Problem details >>
In the data that follows, find each line containing "zipman" and copy it.

#####

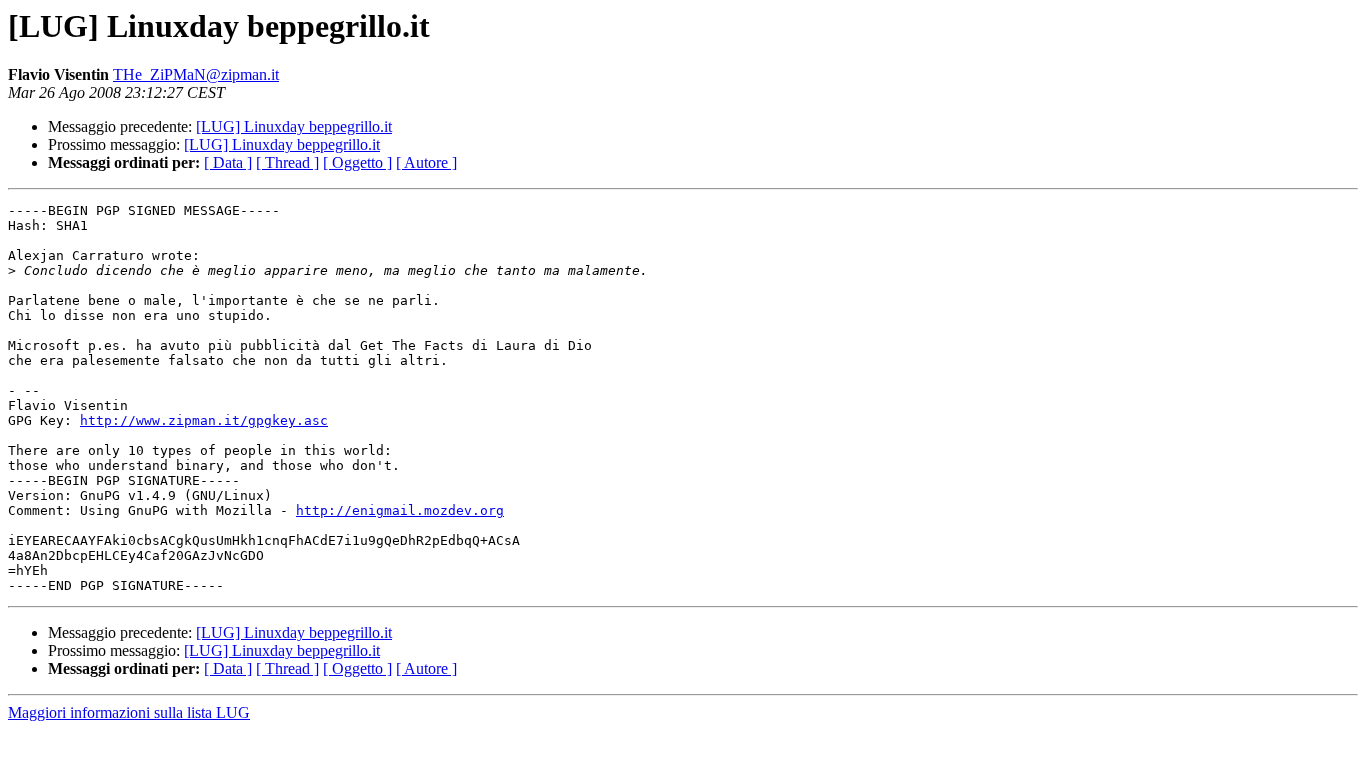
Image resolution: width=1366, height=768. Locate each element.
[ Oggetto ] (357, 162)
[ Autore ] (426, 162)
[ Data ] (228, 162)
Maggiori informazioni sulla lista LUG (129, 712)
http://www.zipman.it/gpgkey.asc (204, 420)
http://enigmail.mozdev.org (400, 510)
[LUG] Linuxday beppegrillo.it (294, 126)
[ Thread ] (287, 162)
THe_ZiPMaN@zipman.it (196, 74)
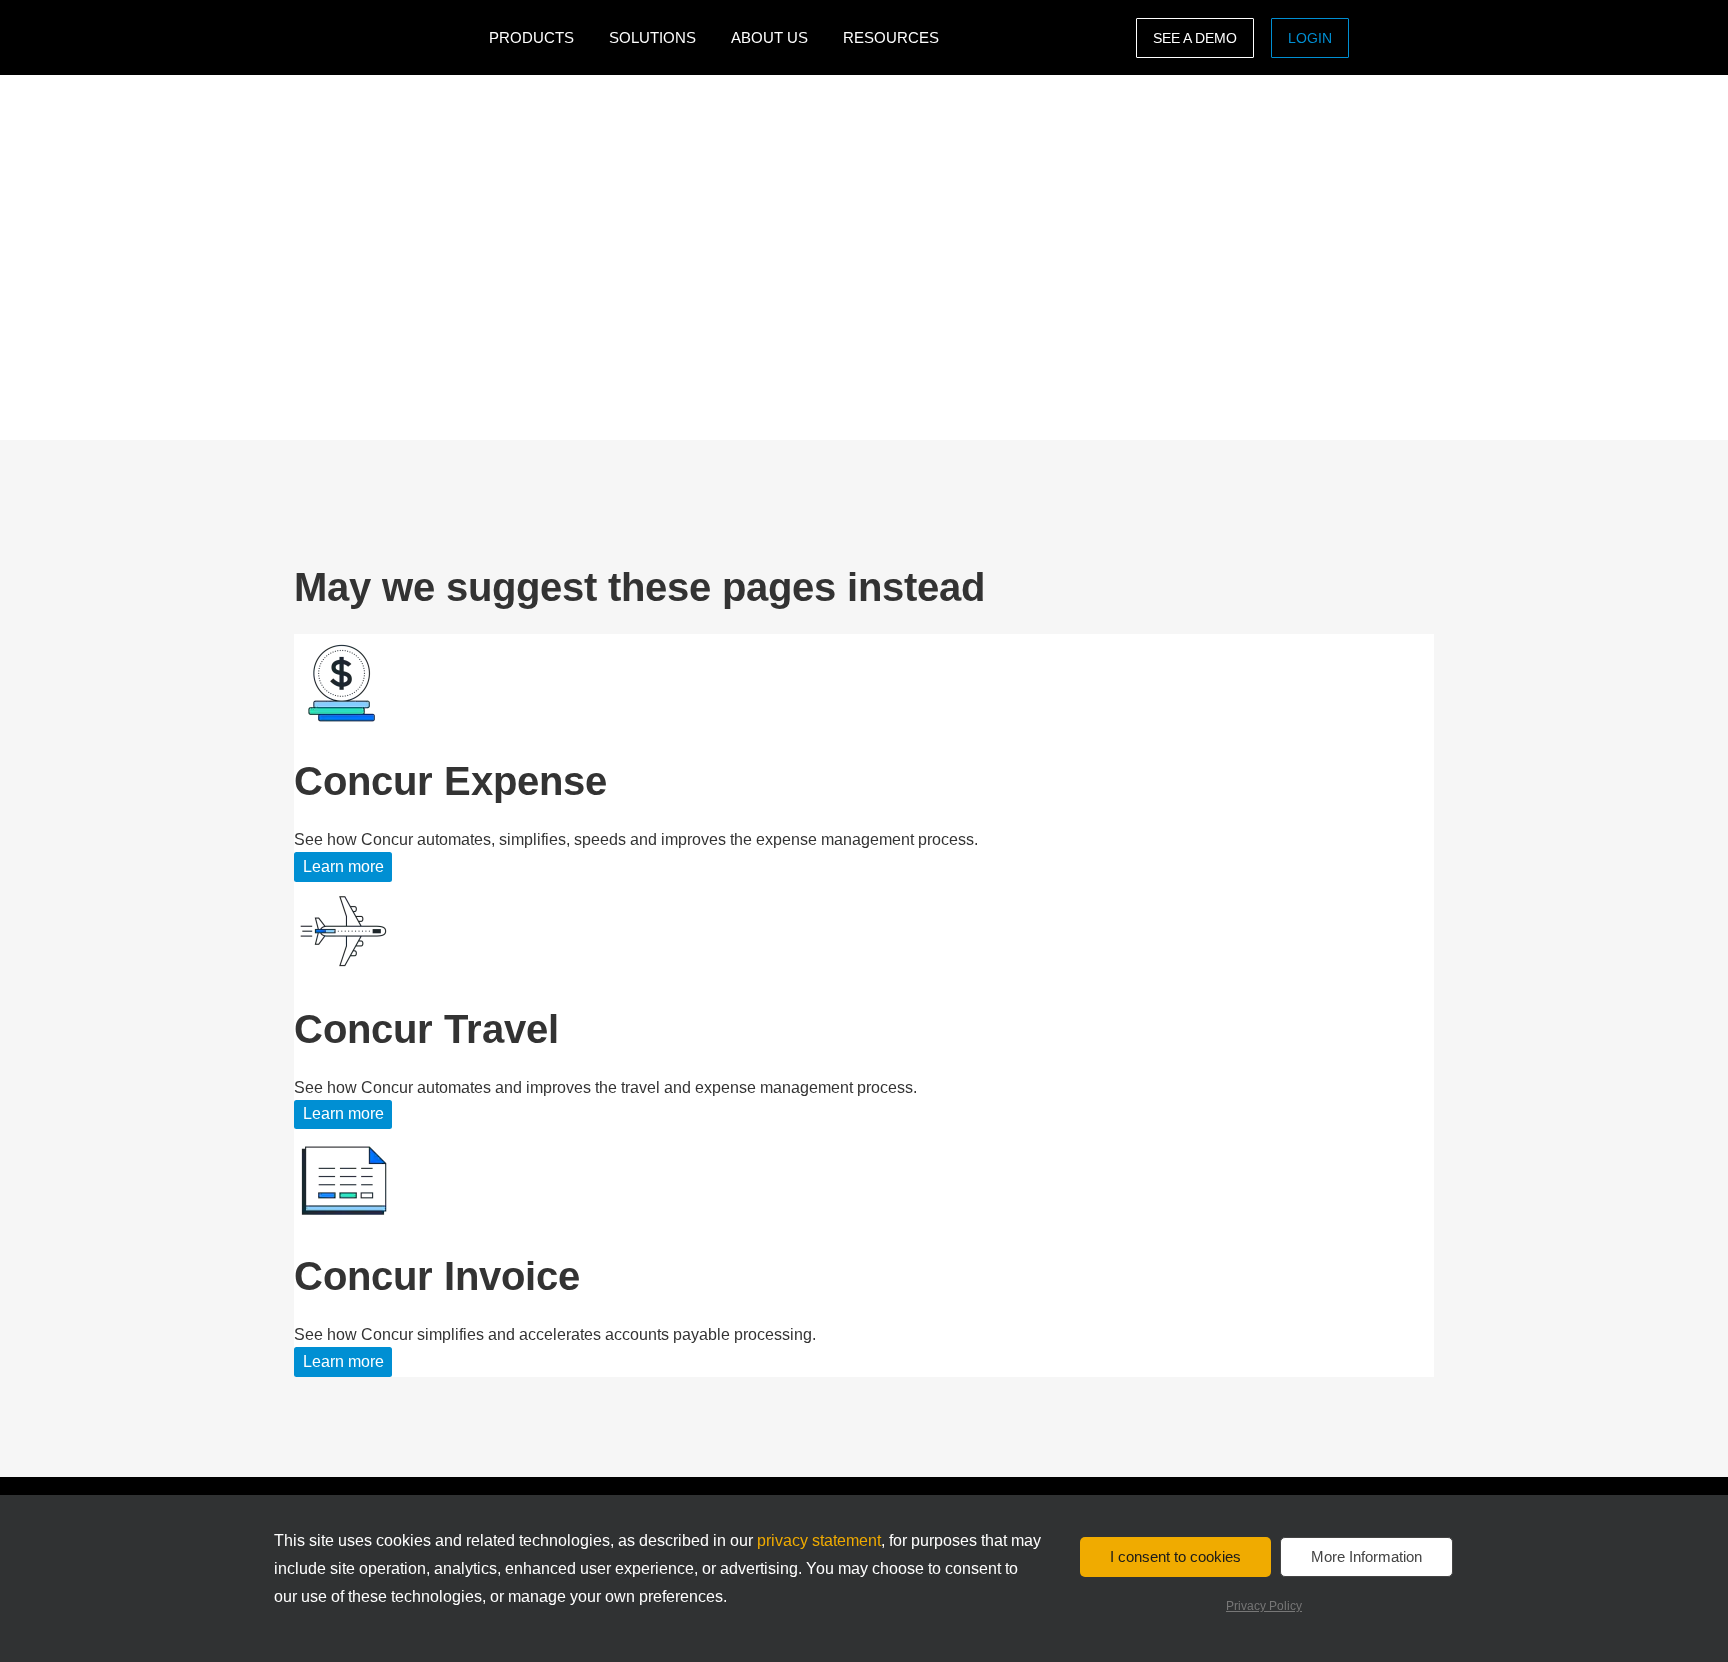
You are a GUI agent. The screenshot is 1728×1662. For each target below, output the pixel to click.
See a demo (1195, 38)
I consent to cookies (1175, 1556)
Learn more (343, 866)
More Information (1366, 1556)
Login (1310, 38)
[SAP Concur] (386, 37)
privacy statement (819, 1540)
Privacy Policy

#####

Final answer >>
http://www.zipman.it/gpgkey.asc (204, 420)
THe_ZiPMaN@zipman.it (196, 74)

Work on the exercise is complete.